The root of the evangelical zeal demonstrated by AAUP to cure BYU of its purported deficiencies is simple: It insists the church-owned institution conform to its rigid secular model and standards. In short, it is demonstrating organizational inflexibility and intolerance of a university that doesn't fit the mold due to its religious foundation. Remove religious requirements from BYU students and faculty, and AAUP would rest easy.
But that is not about to happen, nor should it. A private institution has the right and responsibility to adopt and enforce faculty standards consistent with the mission of its sponsor, in this case The Church of Jesus Christ of Latter-day Saints.

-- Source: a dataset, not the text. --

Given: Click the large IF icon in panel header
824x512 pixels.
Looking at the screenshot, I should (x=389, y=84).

Academic freedom on any campus is largely relative. Try injecting religion in many discussions at state-run schools and listen to people demand separation of church and state. Intellectual freedom is self-determined, a product of individual and collective choices, philosophies and biases.

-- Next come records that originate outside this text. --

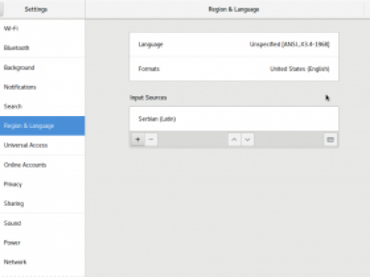Show keyboard layout preview icon
This screenshot has height=277, width=370.
[331, 140]
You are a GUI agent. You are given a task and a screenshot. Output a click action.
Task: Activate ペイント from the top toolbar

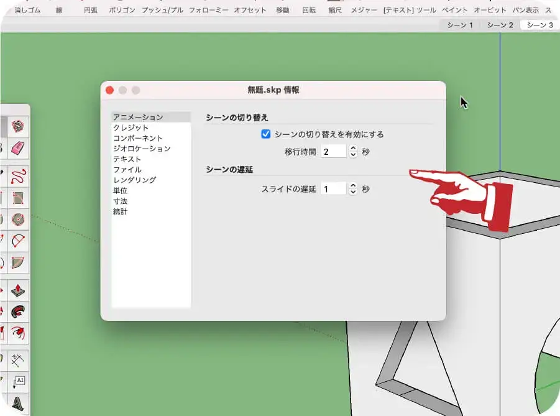[x=456, y=9]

It is obvious, based on the overwhelming demand to get into BYU, that countless students are comfortable with the learning climate there. And these are not mindless sheep.
The top 2,000 of Brigham Young's fall freshman class has average GPA and ACT scores on par with some 2,000 freshman who will enter Yale, Harvard, Princeton and Stanford. There is no educational compromise in their minds with their choice to attend BYU.
For faculty, there is likewise strong demand to teach on the Provo campus. Faculty members who dislike the university's standards and mission are free to seek work elsewhere.
If an instructor departs and truly is as renowned as he or she believes, the institution and its students will miss out. If they leave and nobody cares, perhaps their influence as a teacher was overstated to begin with.
If enough good faculty leave, students and alumni will recognize that over time, and support from the cream of the crop will wane.
Currently, there is no evidence of that at BYU. In fact, the contrary is true, with outstanding students being turned away in droves. Maybe the campus climate is not as grim and restrictive as AAUP is making it out to be.